Workplace hazards have long plagued companies, their employees and their profitability. Safety managers and teams can benefit from an AI-driven digital transformation, much like their counterparts in finance and marketing departments.
The U.S. Bureau of Labor Statistics recorded 5,190 fatal work injuries in 2021, the most recent year for which data is available. Additionally, there are many more non-fatal accidents in dangerous environments. The human loss and pain is unnecessary and avoidable, while the business costs are manifold. Clearly, industrial safety should be a high priority for businesses.
AI tools and techniques are applicable in many safety use cases. AI-enabled safety technologies include drones, robotics, wearables, sensors, smart equipment, augmented reality (AR) and virtual reality (VR), computer vision, mobile apps and analytics software. The hardware components collect data (e.g., sensors) or execute actions (e.g., robots). Software components rely on machine learning to analyze patterns and generate insights on safety hazards.
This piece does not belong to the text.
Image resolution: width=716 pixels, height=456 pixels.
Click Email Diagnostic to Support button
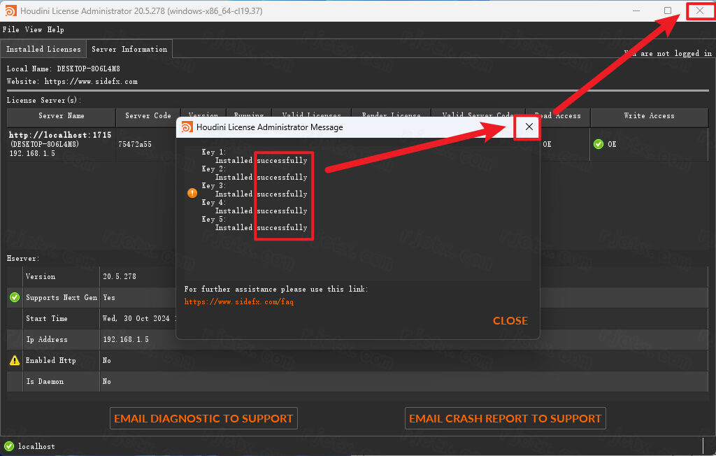click(x=203, y=418)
Business leaders should assess the breadth of uses for AI technology in industrial safety. The culture and risk management policies within their businesses should also be conducive to adopting AI tech for safety purposes.
Applications of AI for industrial safety
According to the National Institute for Occupational Safety and Health in the U.S., the fundamental method to protect workers is to control their exposure to occupational hazards. The NIOSH hierarchy of controls starts with personal protective equipment (PPE). Next are organizational controls that influence how employees work, and engineering controls that isolate employees from a hazard. Finally, there are methods of substitution (replacing the hazard) and elimination (removing the hazard altogether).
Artificial intelligence can help at each of these levels in the following ways:
- Safety rules compliance and hazard identification. Workers are not always 100% compliant with PPE requirements because they find the equipment too cumbersome or take safety for granted. A computer vision solution, for example a CCTV system with AI-enabled cameras and software, can monitor designated workplace areas for PPE noncompliance.
- Identifying hazardous objects. In this case, hazardous objects include debris and spills that can cause injuries. Over time, safety patterns and trends can be discerned and linked to enterprise data and used to improve safety and operating performance.
- Monitoring for fatigue symptoms. Workers operating dangerous and heavy equipment or vehicles need to be alert at all times. Facial expression analysis, on-site or in-vehicle, can identify signs of fatigue or drowsiness. The employee can receive an alert and be advised to resume work after a period of rest.
- Fall detection in construction. Many worker injuries in construction are due to falls. AI-powered fall detection software, often in a form as simple as a phone app, is designed for timely detection.
- Site inspections using drones. Drones and autonomous vehicles can be used to monitor and inspect construction and other hazardous sites, instead of putting employees at risk.
- Conversational AI for safety. Chatbots trained on safety procedures and manuals can answer employees' safety-related questions using natural language processing.
- Incident reporting using voice. Using voice makes it easy for employees to report incidents. AI can transcribe spoken incident reports and extract relevant data for further analysis.
- AR for equipment repair. Using AR, employees receive maintenance instructions with real-time information about diagnosis and repair.
- Safety trainings in VR. Safety training is a good fit for VR, as it simulates different hazardous scenarios. Employees can practice their responses in a controlled environment.
An enterprise roadmap for industrial safety
AI and smart technologies are only one piece of the puzzle. Organizational culture and operational risk management processes are equally important.
There are both tangible and intangible costs of workplace accidents. Monetary costs include, in the U.S., Occupational Safety and Health Administration, commonly known as OSHA, violation fines; healthcare expenses for employee treatments; worker compensation claim payouts and legal costs. Less quantifiable costs include productivity losses due to medical leaves, decreases in employee morale and damage to brand reputation. Therefore, the case is strong for AI adoption in business safety scenarios. The status quo is unsustainable, and AI helps mitigate these problems.
AI is instrumental when a business needs to improve its data practices. Data-driven approaches to workplace safety are more likely to be adopted when other parts of an organization are also fostering a data-driven culture. Many organizations don't collect -- and might not have mechanisms in place to collect -- the operational and process data required to ensure worker safety. Even when data is collected, they are used for reactive reporting, not for root cause analysis or proactive improvements.
Enterprise safety and risk managers must assess their current safety practices and explore opportunities to shift away from manual, compliance-oriented approaches to data-driven, proactive ones.